In the current case, it is clear from the portion of the statement of facts included in the majority‘s opinion, that the trial court was afforded an opportunity to rule on appellant‘s objection. See Zimmerman, 860 S.W.2d at 103, 104 (Baird J., concurring). It is also difficult to discern how appellant‘s trial counsel could have objected any earlier. However, recently, in Dinkins v. State, 894 S.W.2d 330 (Tex.Crim.App.1995), the Court of Criminal Appeals determined in a factually similar case that Dinkins failed to timely object. In that case, Dinkins complained of
An objection should be made as soon as the ground for objection becomes apparent. In general, this occurs when the evidence is admitted. Therefore, if a question clearly calls for an objectionable response, a defendant should make an objection before the witness responds. If he fails to object until after an objectionable question has been asked and answered, and he can show no legitimate reason to justify the delay, his objection is untimely and error is waived.
Id. at 355 (emphasis added). The court determined it was apparent when the questions were asked that they called for a speculative answer. Thus, because Dinkins did not object before the witness answered the questions and he did not offer an explanation why he did not timely object, the court determined he had waived any error and overruled his points of error.
Appellant similarly complains of questions that were objectionable when asked. He also did not object until after the questions were answered or offer an explanation why he did not object earlier. While I believe that the issue was sufficiently placed before the trial court, we are bound by the decisions of the Court of Criminal Appeals. The Court of Criminal Appeals’ decision in Dinkins is indistinguishable from our current case. Accordingly, appellant waived any error by failing to object until after he answered the prosecutor‘s questions.

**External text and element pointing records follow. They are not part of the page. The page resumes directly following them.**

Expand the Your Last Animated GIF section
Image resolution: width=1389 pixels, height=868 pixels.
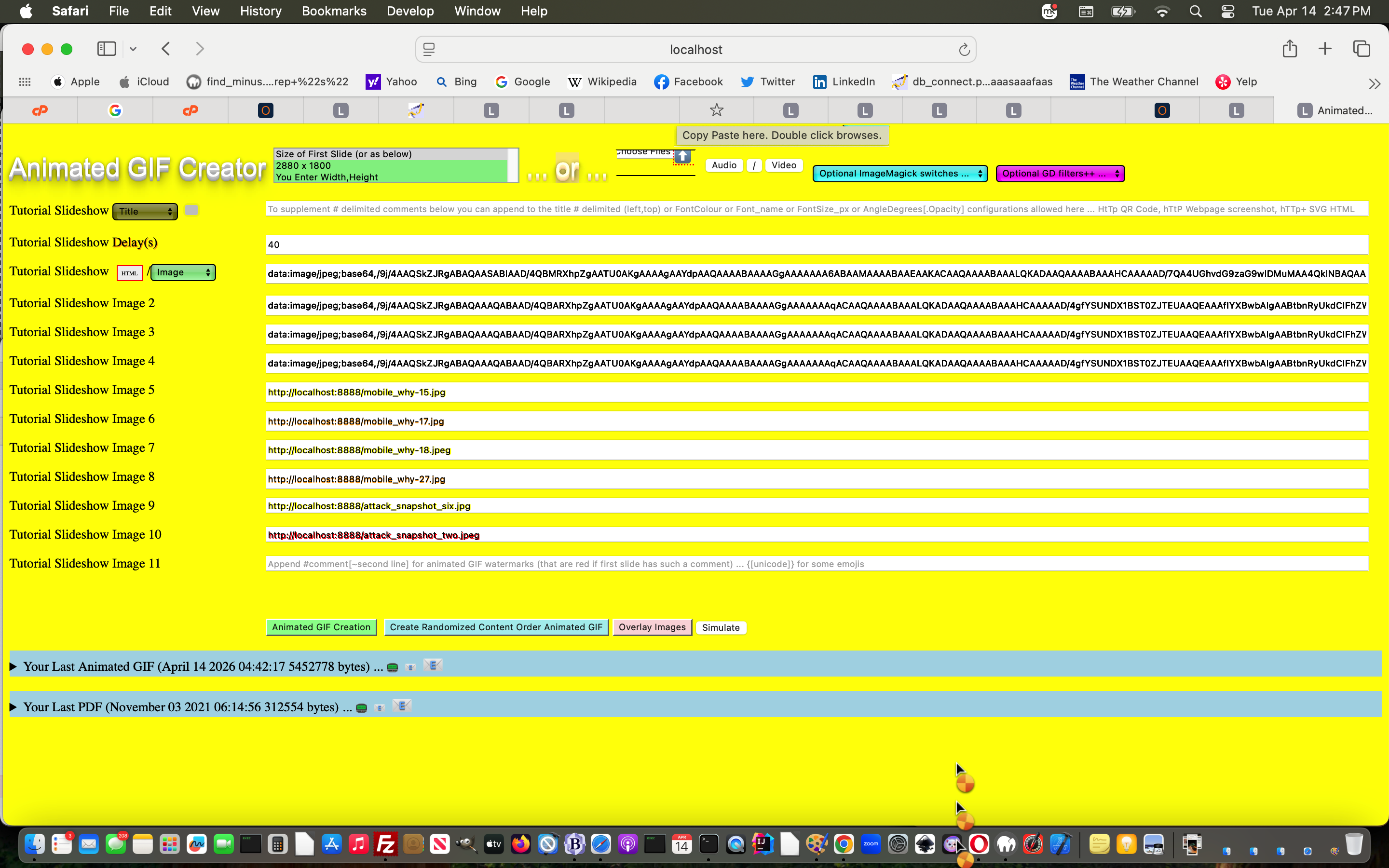13,666
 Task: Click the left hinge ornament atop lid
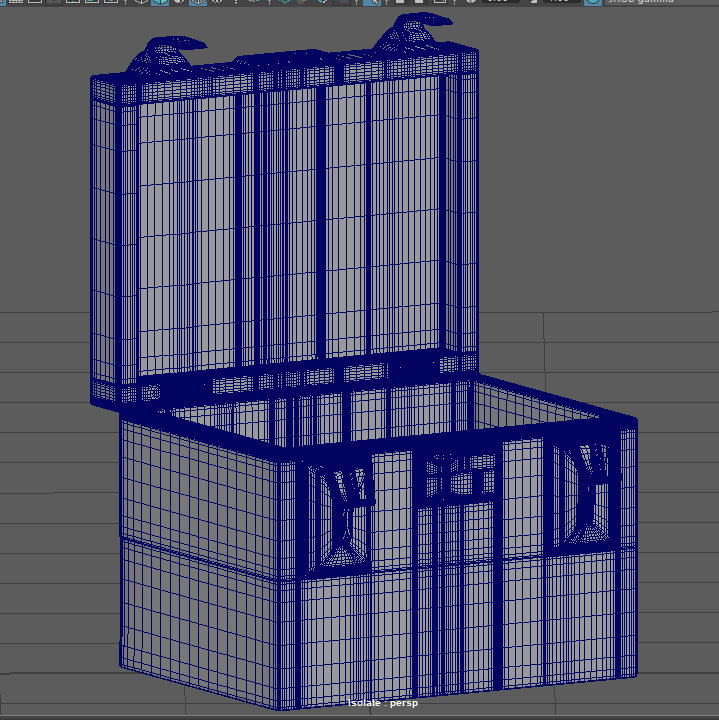[166, 53]
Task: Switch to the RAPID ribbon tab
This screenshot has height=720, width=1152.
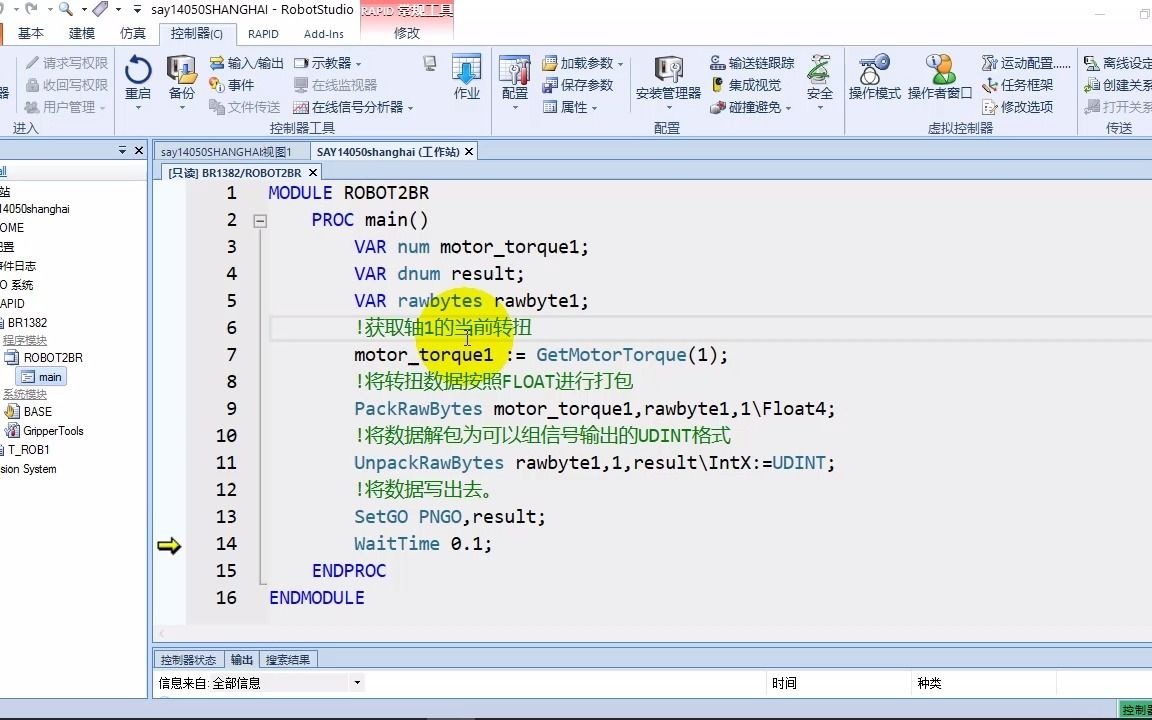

In addition, I am skeptical that the majority is correct that if the error had been preserved, the questioning was proper. The credibility of a witness may be attacked with evidence that the witness has been convicted of a felony or a crime of moral turpitude if the trial court determines that the probative value of admitting this evidence outweighs its prejudicial effect.
The state contends that appellant‘s statements on direct examination “opened the door” to this limited exception so that it could impeach him with allegations of extraneous offenses. I disagree. The exception is intended for those instances where the accused incorrectly testifies that he has never been “in trouble.” In those circumstances, the state is justified in dispelling the false impression. Thus, the law allows the state to delve into an area that is otherwise irrelevant, collateral and, therefore, inadmissible. See Prescott, 744 S.W.2d at 131.
In the current case, appellant testified during direct examination that he had no idea why Miles would want to destroy his business. The statement does not leave a false impression with the jury (or even suggest) that he has been a law abiding citizen. See Hammett, 713 S.W.2d at 105. Rather, appellant‘s testimony only indicates that he was not aware of any reason why Miles would arrange the destruction of his business. Because appellant‘s statement was not a statement “concerning his past conduct that suggested[ed] he ha[d] never been arrested, charged or convicted of any offense,” it is my belief that the prosecutor‘s question does not fall within the limited exception relied upon by the state. See Delk, 855 S.W.2d at 704.
With these comments, I concur that appellant‘s first and second points of error should be overruled.